Please answer from the book review: in what month and year does the story in State of Denial begin?

### Page text
-*-
A week after its hasty release, millions of Americans have heard the stunning accusations leveled in State of Denial . If journalism is the first draft of history, President Bush is going to have a very hard time in the posterity he is now approaching. Woodward's new book, the third in his trilogy on George W. Bush, conveys a great deal of information, none of it good for the president and his team. It gives far more operational detail on Iraq than its predecessor, Plan of Attack . It also goes much further in asserting the author's distaste for the war and the administration's handling of it than anything Woodward has written previously. In fact, it is the angriest book Woodward has written since his first, All the President's Men . Like that masterpiece, State of Denial feels all the more outraged for its measured, nonpartisan tones and relentless reporting. It is nothing less than a watershed.

The book begins in December 2000, with a shaky president-elect searching for the right secretary of defense and giving in to Dick Cheney's suggestion that his old friend Donald Rumsfeld is available. The story continues to very near the present (July 2006), when Woodward conducts the last of his many interviews with Rumsfeld. It gives a full chronicle of the Iraq adventure, including far more than has been previously reported on what our leaders said and did after the apparent victory of March 2003. In so doing, it reveals a government crippled by dysfunction at precisely the wartime moment when leadership was most necessary.

For many years, we have been hearing the stories of both the failures and the successes coming out of the Iraqi desert. It now appears that the failures were more pronounced than we knew and the successes more fabricated. Judging from the alacrity with which nearly everyone on the Bush team has talked to Woodward, it seems the entire enterprise is now foundering under a pessimism completely out of sync with the cheerful optimism of presidential pronouncements.
-*-
Records from a collection
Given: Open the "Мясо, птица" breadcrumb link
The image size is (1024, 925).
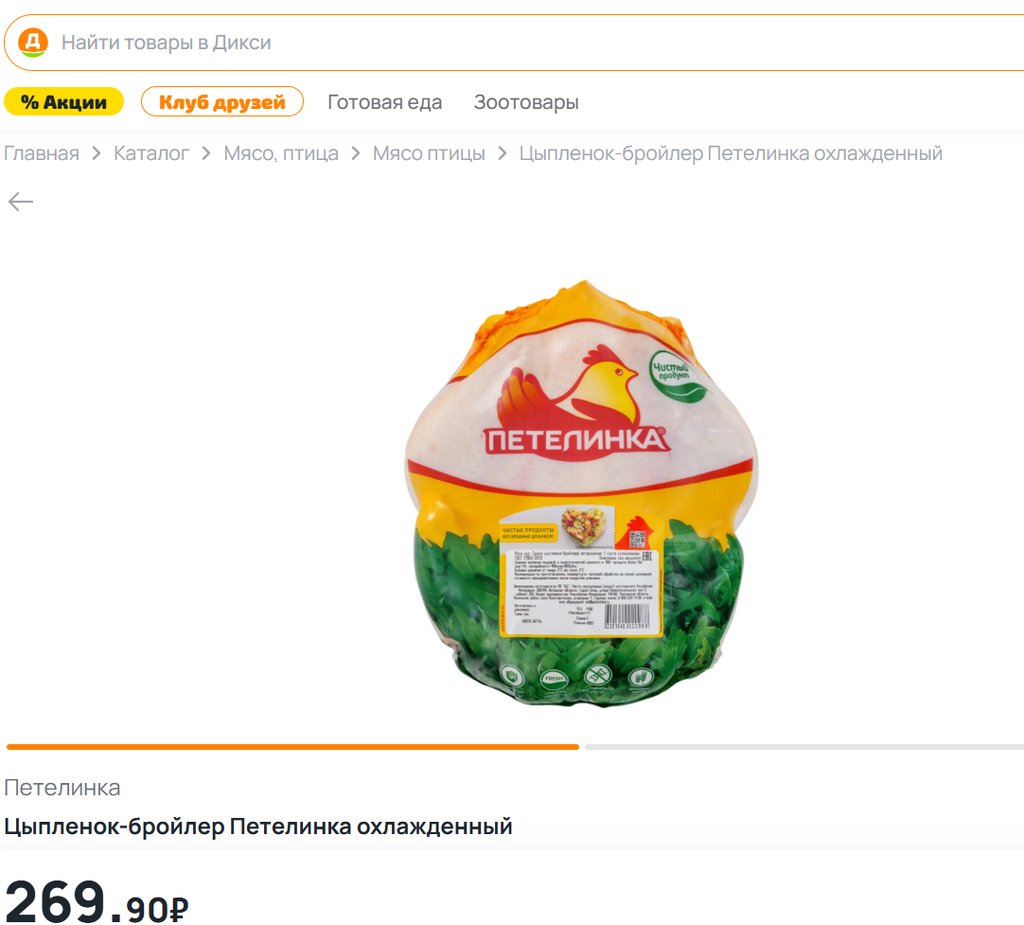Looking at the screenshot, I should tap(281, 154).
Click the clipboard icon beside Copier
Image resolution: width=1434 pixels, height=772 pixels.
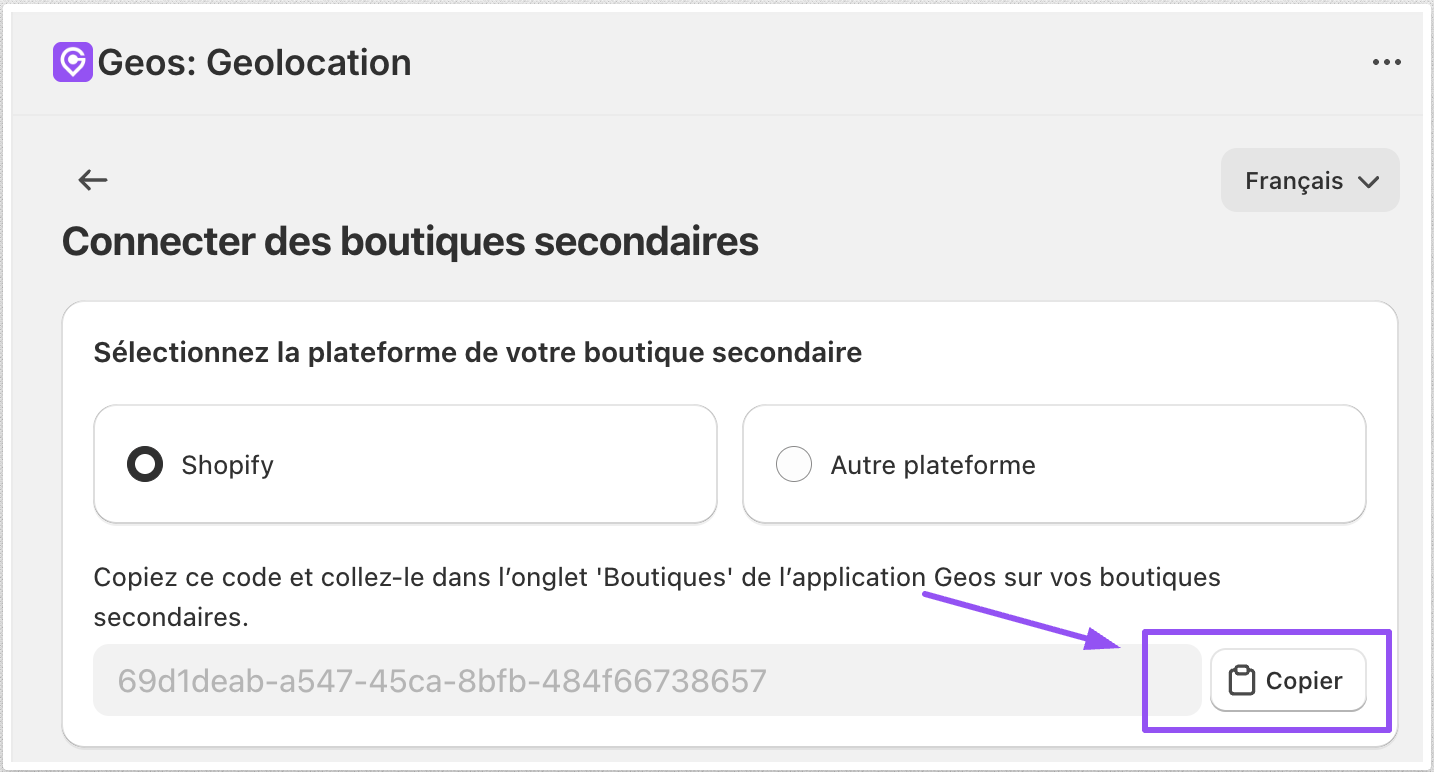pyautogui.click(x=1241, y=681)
-*-
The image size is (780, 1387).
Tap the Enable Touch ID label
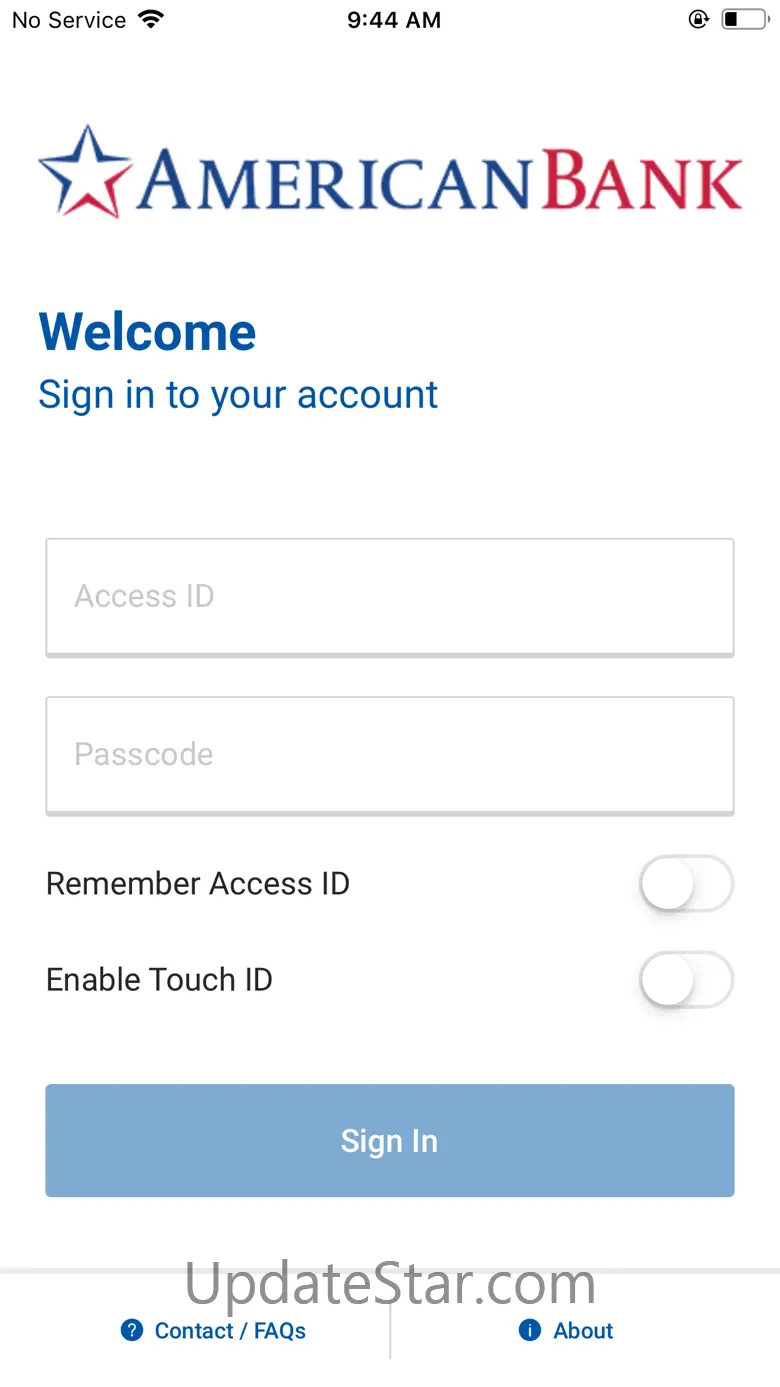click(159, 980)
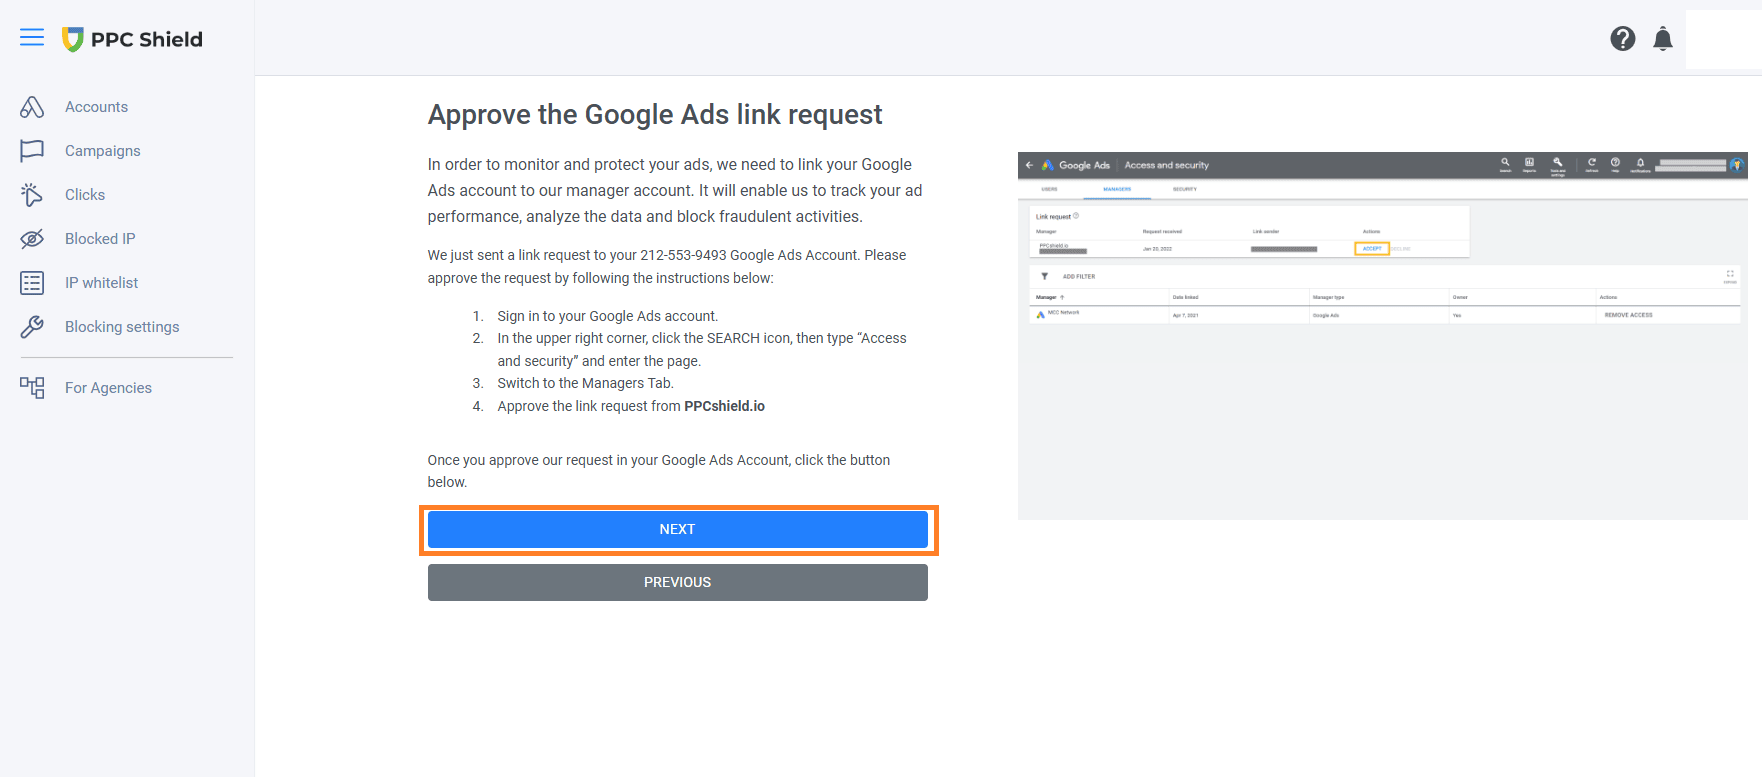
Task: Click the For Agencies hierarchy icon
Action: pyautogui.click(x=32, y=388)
-*-
### Complete output
December 2000